If you are reading this blog you are probably a student or scholar working in a particular academic discipline. Take a moment and think of something within this discipline that you know well, something you have reason to believe is true. (At some level, after all, knowledge is justified, true belief.) It may be a simple, practical fact or complex theoretical insight. Think of something, in any case, that you might confidently assert among your peers. I’m not suggesting that holding such beliefs is the only thing you do, nor even the most important thing. I’m just reminding you that you do hold some beliefs in this way, and I want you to call one of these beliefs to mind.
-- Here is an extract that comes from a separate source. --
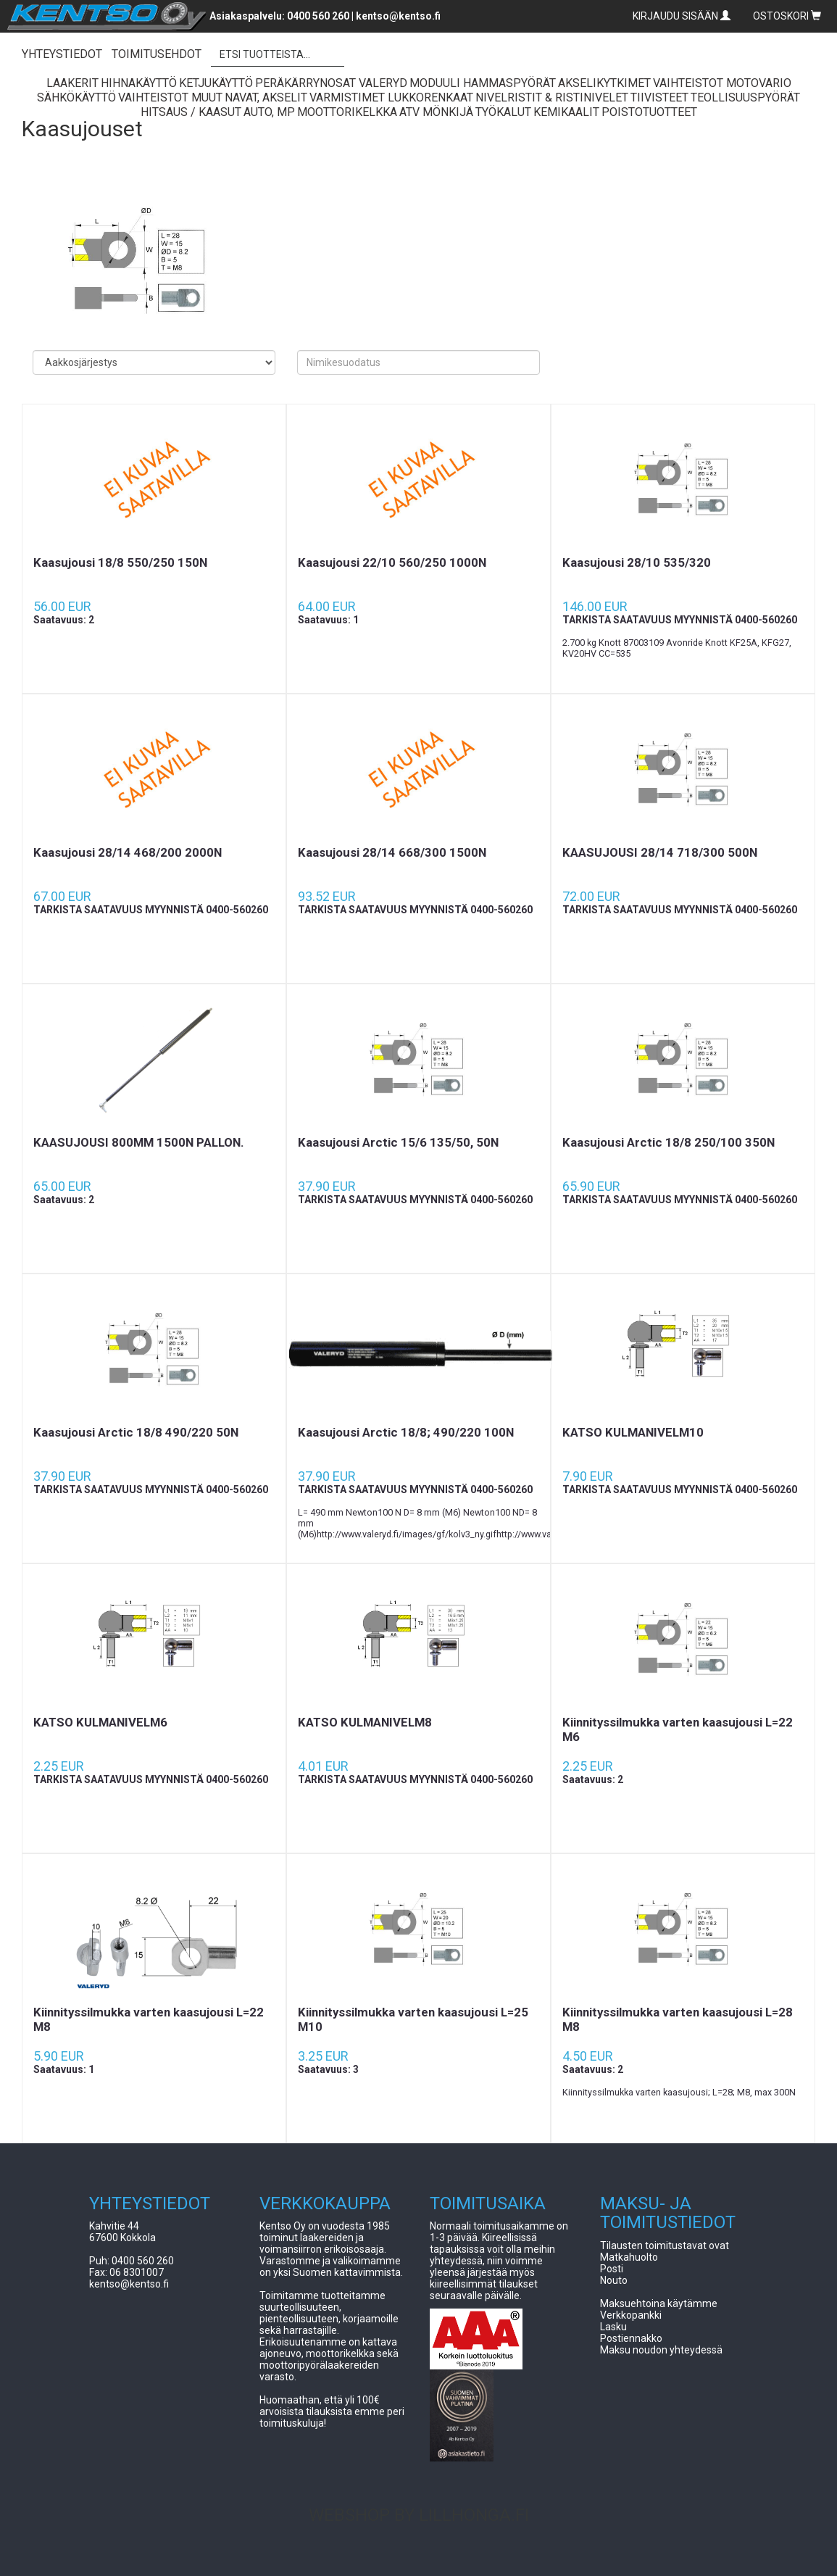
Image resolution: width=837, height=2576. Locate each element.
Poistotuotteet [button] (649, 112)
Now subject this belief to doubt. Draw the belief into question. Ask yourself how you know that this thing is true. Ask yourself how good your reasons are, how likely your reasons to believe it are to be wrong. Keep in mind that it’s possible to be wrong for the right reasons or right for the wrong reasons. When was the last time you checked the sources that support your belief on this matter? Could new evidence have come to light? Might you simply be remembering the story in a convenient but ultimately inaccurate way? Pull the belief out of the space in which you are quite certain about it, and imagine it in a tougher room. Put it in a state of crisis. Think critically about it, just for a moment.

Now make up your mind. Is it true or false? What sort of investigation, if any, will you have to carry out to decide? What sorts of reasons will you bring to bear on this question? Are they the same as the ones you started with? (Your belief may remain firm during this process, though your reasons to hold it change.) Take about 10 minutes to consider the matter.
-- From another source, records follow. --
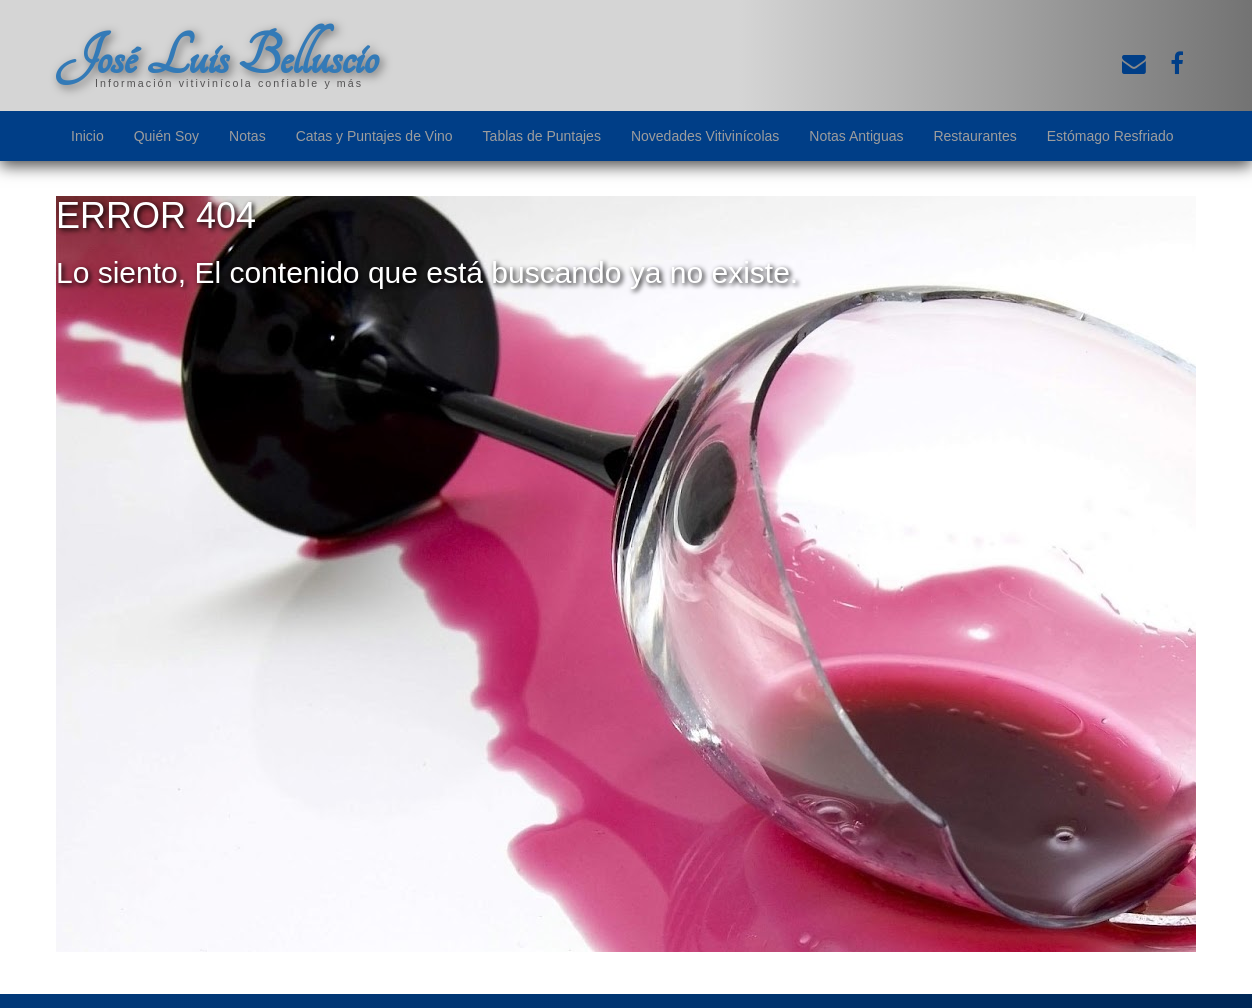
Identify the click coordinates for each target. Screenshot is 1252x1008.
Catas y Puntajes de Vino (374, 136)
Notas (247, 136)
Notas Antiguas (856, 136)
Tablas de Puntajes (542, 136)
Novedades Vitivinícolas (705, 136)
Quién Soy (166, 136)
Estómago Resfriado (1110, 136)
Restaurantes (974, 136)
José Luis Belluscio (217, 57)
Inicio (87, 136)
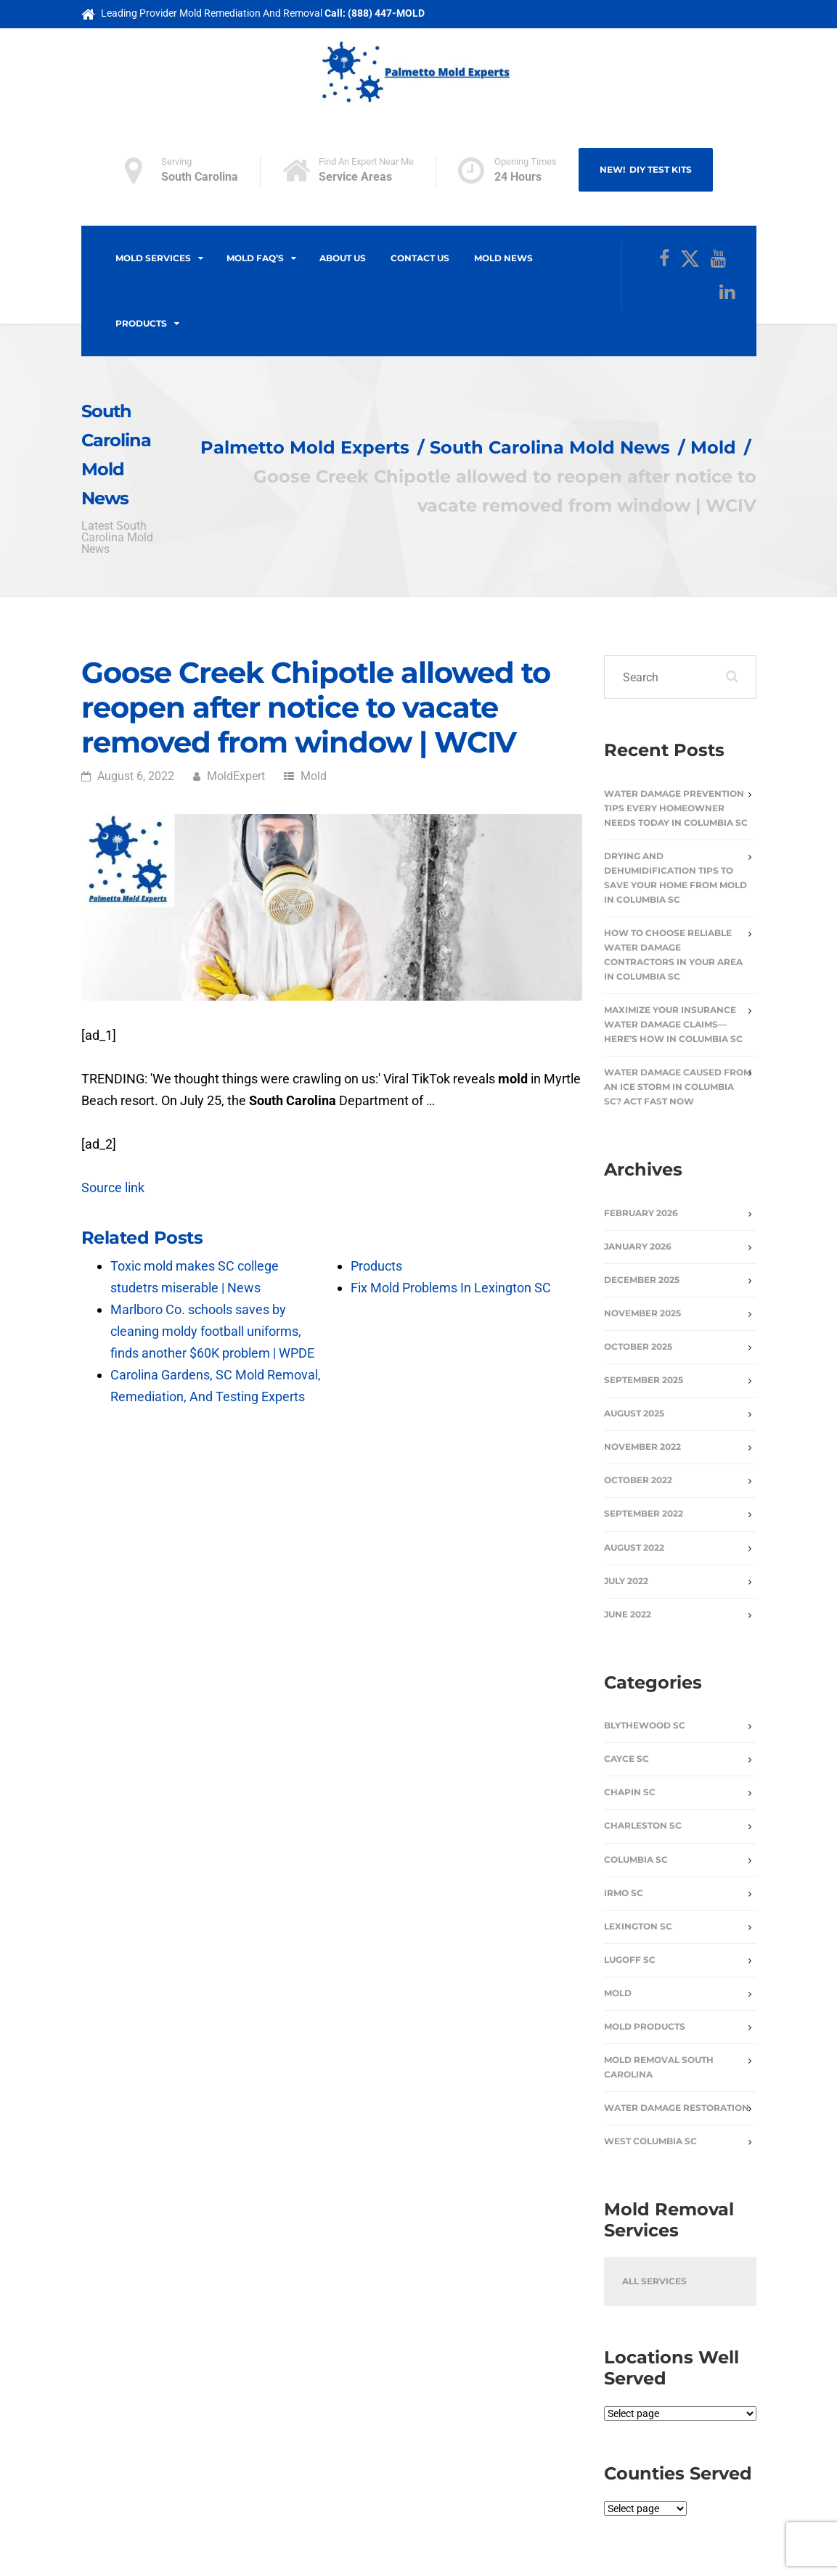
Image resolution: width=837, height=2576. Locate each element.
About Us (342, 258)
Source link (112, 1187)
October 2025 (638, 1346)
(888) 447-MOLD (386, 13)
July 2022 (626, 1580)
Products (141, 323)
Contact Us (420, 258)
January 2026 (637, 1246)
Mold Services (153, 258)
Okay, now find a peer to discuss it with. Ask them for 20 minutes of their time to talk through your doubts about something that you had previously been quite certain about. Your peer might immediately share your doubts, or even be quite sure you were wrong all along. Or this conversation itself might raise doubts in the mind of your peer. In any case, try to explain the conclusion you reached. Seek their input and advice. But don’t let the conversation go on and on. After twenty minutes, thank them and be on your way.

Finally, take a moment to write a single paragraph that supports, elaborates or defends your current belief on the matter. If your peer ended up disagreeing with you, you might consider writing the paragraph with them in mind, defending your belief against their objections. If your peer had a hard time understanding you, you might elaborate your meaning. If your peer found your assertion difficult to believe, try writing a paragraph that supports it with evidence. Don’t spend more than half an hour on this.

Hopefully the value of this exercise is obvious. It will let you experience your mind, your voice and your prose style directly. It will give immediate information about the quality of your thinking, your speaking and your writing. Pay attention to how you went about deciding what to think, what to say, and what to write. And notice that this is giving you important insight into how you think, speak and write. It’s also showing you how you can improve your ability to do these things.

Finally, please notice that they support each other. Or, at least, they support each other when you are doing them well; when you are not concentrating, they may undermine each other. In any case, the clarity of your mind and your voice will be apparent in the clarity of your style. Your style and your voice represent your mind, we might say; your writing and speaking represent your thinking. You do well to train these abilities and strengthen the connections between them.